Purpose. Acute graft-versus-host disease (aGVHD) remains a significant complication of allogeneic hematopoietic cell transplantation (HCT) and limits its broader application. The ability to predict grade II to IV aGVHD could potentially mitigate morbidity and mortality. To date, researchers have focused on using snapshots of a patient (eg, biomarkers at a single time point) to predict aGVHD onset. We hypothesized that longitudinal data collected and stored in electronic health records (EHRs) could distinguish patients at high risk of developing aGVHD from those at low risk.
Methods. The study included a cohort of 324 patients undergoing allogeneic HCT at the University of Michigan C.S. Mott Children’s Hospital during 2014 to 2017. Using EHR data, specifically vital sign measurements collected within the first 10 days of transplantation, we built a predictive model using penalized logistic regression for identifying patients at risk for grade II to IV aGVHD. We compared the proposed model with a baseline model trained only on patient and donor characteristics collected at the time of transplantation and performed an analysis of the importance of different input features.

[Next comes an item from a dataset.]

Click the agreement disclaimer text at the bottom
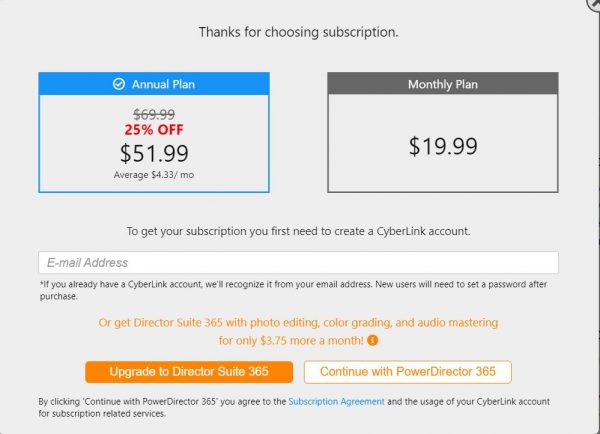pyautogui.click(x=294, y=408)
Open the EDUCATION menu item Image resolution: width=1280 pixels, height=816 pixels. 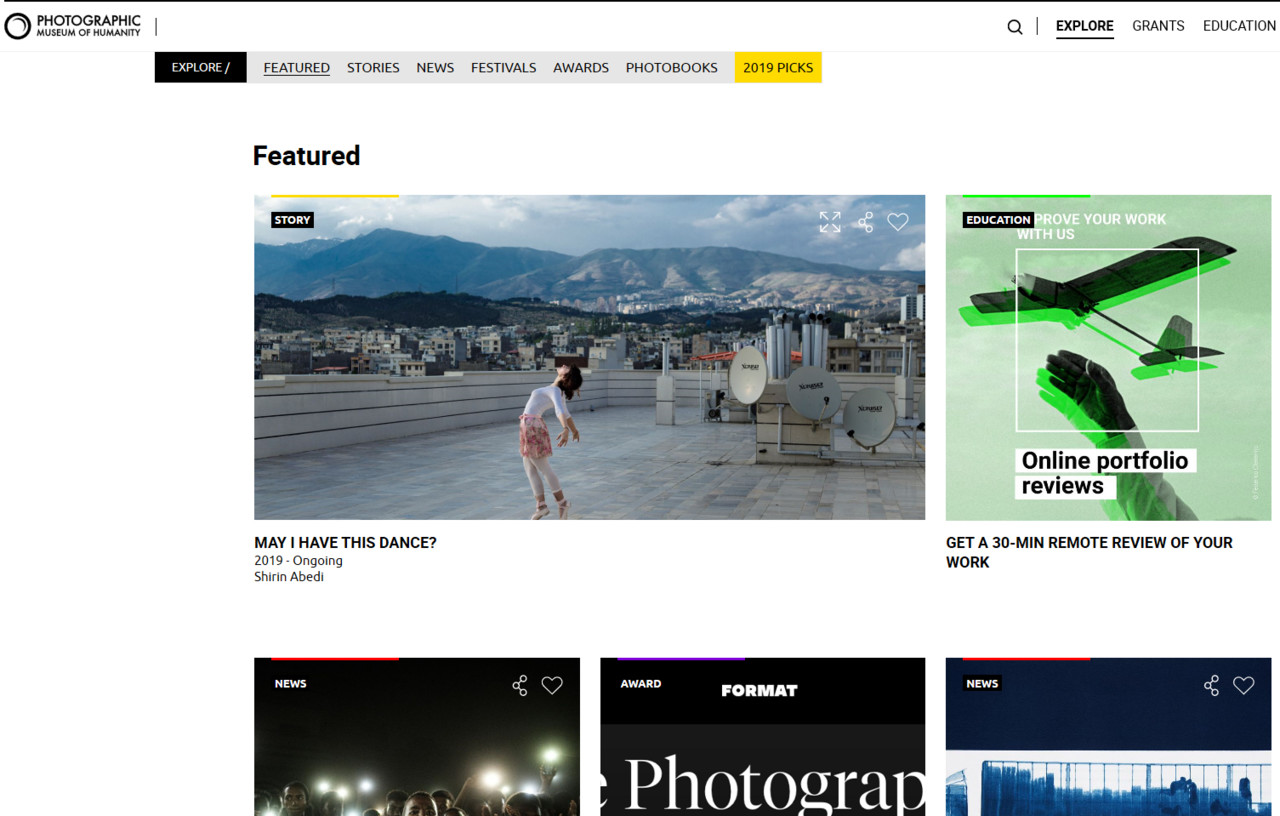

Results. The proposed model outperformed the baseline model, with an area under the receiver operating characteristic curve of 0.659 versus 0.512 (P = .019). The feature importance analysis showed that the learned model relied most on temperature and systolic blood pressure, and temporal trends (eg, increasing or decreasing) were more important than the average values.
Conclusion. Leveraging readily available clinical data from EHRs, we developed a machine-learning model for aGVHD prediction in patients undergoing HCT. Continuous monitoring of vital signs, such as temperature, could potentially help clinicians more accurately identify patients at high risk for aGVHD.